Mais le mouvement allait tout naturellement s’élargir ; par l’effet même des attributions légales des comités de surveillance, il était impossible qu’ils restassent isolés. Pour arrêter les mesures de surveillance civique et révolutionnaire, pour décider du meilleur mode de recrutement et d’établissement de l’emprunt forcé, ils devaient chercher à s’entendre. Et de ces réunions multipliées à une organisation permanente, à la création d’un comité central révolutionnaire il n’y avait pas loin. Les autorités légales, la Convention, la Commune stimulèrent les sections à se grouper. La section des Gravilliers, conseillée, sans doute, par Jacques Roux, avait compris le parti qu’elle pouvait tirer, pour le groupement des forces parisiennes, des ressources de la loi.

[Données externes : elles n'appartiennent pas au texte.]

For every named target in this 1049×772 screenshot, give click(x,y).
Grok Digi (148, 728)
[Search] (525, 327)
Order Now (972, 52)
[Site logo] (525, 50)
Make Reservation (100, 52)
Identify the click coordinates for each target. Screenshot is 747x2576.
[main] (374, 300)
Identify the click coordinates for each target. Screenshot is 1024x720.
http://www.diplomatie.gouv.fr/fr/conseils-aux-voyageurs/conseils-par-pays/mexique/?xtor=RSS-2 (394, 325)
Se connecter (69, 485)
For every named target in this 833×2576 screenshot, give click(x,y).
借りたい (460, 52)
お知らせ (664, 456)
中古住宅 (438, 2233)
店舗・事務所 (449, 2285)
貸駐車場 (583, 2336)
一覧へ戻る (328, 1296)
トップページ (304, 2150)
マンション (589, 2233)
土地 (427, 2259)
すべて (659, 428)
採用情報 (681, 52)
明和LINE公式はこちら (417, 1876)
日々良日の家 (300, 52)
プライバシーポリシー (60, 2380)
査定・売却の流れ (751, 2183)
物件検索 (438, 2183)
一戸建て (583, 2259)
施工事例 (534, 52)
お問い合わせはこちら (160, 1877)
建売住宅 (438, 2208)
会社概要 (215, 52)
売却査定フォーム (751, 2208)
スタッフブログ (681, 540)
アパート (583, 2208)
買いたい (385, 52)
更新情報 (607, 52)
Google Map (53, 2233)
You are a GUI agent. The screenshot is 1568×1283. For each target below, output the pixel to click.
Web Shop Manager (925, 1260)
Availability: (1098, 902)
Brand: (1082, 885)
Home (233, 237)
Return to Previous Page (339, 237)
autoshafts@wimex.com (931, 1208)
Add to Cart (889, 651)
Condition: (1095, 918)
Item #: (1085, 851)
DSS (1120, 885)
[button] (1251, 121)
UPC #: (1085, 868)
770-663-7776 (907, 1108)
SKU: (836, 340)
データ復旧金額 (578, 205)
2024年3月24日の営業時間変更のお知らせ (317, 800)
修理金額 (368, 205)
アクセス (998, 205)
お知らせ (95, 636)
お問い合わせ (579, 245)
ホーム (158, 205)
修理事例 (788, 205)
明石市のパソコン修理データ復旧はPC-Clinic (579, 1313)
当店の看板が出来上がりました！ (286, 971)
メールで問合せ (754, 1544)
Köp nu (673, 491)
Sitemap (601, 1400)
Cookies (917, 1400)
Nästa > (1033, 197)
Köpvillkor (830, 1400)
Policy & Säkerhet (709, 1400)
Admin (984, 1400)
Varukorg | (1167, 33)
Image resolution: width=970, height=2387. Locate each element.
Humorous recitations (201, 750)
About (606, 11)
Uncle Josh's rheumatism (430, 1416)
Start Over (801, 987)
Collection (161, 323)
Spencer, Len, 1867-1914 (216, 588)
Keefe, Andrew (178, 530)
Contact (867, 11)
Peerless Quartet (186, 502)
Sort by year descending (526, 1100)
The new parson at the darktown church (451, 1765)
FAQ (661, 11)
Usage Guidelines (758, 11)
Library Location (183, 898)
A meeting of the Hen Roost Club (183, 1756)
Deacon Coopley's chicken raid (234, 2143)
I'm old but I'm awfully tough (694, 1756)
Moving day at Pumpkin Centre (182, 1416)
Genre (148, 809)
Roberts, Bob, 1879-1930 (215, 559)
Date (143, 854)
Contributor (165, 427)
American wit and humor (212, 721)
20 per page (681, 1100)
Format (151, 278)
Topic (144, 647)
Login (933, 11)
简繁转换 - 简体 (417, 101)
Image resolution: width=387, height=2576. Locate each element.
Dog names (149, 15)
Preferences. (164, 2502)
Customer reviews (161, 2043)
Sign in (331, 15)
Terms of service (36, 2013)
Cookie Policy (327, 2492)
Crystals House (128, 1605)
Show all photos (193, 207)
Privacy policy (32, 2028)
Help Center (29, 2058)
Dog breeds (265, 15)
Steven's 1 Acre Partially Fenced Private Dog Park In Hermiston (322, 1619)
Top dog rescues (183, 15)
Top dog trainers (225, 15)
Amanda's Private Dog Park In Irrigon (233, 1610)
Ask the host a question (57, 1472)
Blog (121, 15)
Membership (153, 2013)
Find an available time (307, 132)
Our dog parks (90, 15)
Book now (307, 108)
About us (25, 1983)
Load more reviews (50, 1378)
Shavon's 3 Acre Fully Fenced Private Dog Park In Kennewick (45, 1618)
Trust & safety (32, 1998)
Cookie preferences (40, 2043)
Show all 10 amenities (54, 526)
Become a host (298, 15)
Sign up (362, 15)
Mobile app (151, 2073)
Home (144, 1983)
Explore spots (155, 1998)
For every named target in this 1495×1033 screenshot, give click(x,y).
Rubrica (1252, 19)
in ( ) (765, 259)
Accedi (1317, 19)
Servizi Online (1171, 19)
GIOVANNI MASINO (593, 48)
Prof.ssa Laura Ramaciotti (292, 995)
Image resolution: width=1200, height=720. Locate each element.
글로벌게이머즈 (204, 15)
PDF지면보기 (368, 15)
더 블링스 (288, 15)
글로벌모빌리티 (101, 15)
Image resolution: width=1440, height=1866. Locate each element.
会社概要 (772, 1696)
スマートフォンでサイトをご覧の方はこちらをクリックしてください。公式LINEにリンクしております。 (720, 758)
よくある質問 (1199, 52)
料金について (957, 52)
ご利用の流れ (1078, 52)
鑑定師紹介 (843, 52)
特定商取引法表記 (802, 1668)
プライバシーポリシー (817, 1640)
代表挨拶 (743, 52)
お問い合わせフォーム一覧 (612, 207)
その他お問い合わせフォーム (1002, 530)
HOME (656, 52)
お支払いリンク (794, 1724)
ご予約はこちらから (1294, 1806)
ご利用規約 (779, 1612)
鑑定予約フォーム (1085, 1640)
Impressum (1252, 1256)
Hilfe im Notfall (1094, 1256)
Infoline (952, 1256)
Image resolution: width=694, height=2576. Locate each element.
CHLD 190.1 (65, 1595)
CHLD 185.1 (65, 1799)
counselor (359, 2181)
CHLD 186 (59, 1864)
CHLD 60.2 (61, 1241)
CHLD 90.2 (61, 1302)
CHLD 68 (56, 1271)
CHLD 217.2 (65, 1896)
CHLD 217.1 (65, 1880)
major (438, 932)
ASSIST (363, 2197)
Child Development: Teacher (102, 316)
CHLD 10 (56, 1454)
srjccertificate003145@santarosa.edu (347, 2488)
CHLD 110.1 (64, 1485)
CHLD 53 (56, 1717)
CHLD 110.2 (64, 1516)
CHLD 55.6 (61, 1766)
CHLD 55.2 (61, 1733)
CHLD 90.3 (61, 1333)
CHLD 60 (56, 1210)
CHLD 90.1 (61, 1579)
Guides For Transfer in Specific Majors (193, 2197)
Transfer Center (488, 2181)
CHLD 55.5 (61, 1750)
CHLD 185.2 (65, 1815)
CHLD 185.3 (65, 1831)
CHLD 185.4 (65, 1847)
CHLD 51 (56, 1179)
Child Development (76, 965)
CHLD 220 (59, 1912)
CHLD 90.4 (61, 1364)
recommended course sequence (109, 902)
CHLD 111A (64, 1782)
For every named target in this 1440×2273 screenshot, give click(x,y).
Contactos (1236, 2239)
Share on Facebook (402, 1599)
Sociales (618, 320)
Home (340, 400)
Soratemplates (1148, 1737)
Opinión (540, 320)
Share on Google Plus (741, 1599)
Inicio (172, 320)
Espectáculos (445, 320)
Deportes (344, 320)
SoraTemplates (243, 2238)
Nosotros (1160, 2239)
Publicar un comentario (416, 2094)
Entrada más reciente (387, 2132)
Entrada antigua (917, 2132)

Le 2 avril, c’est-à-dire le jour même où elle paraissait désavouer la tentative prématurée et aventureuse de Varlet et du Comité de salut public de l’Évêché, elle suggérait d’autres moyens, d’autres prétextes de groupement. Elle proposait, comme en témoignent les procès-verbaux de son comité révolutionnaire consultés aux Archives nationales par M. Mellié, une réunion générale des délégués des comités de surveillance. Et n’ayant point obtenu du département ou de la Commune le local qu’elle demandait, elle s’adressa hardiment au Comité de sûreté générale de la Convention où dominaient les influences montagnardes. Celui-ci, heureux de tenir en ses mains (du moins il le croyait) toutes les forces vives de la démocratie parisienne, fit bon accueil à la demande des Gravilliers ; et il alla même sans doute au delà de ce qu’elle désirait en convoquant lui-même les délégués des comités de surveillance par une lettre du 4 avril, signée au nom du Comité de sûreté générale, par Garnier, Duheme, Osselin.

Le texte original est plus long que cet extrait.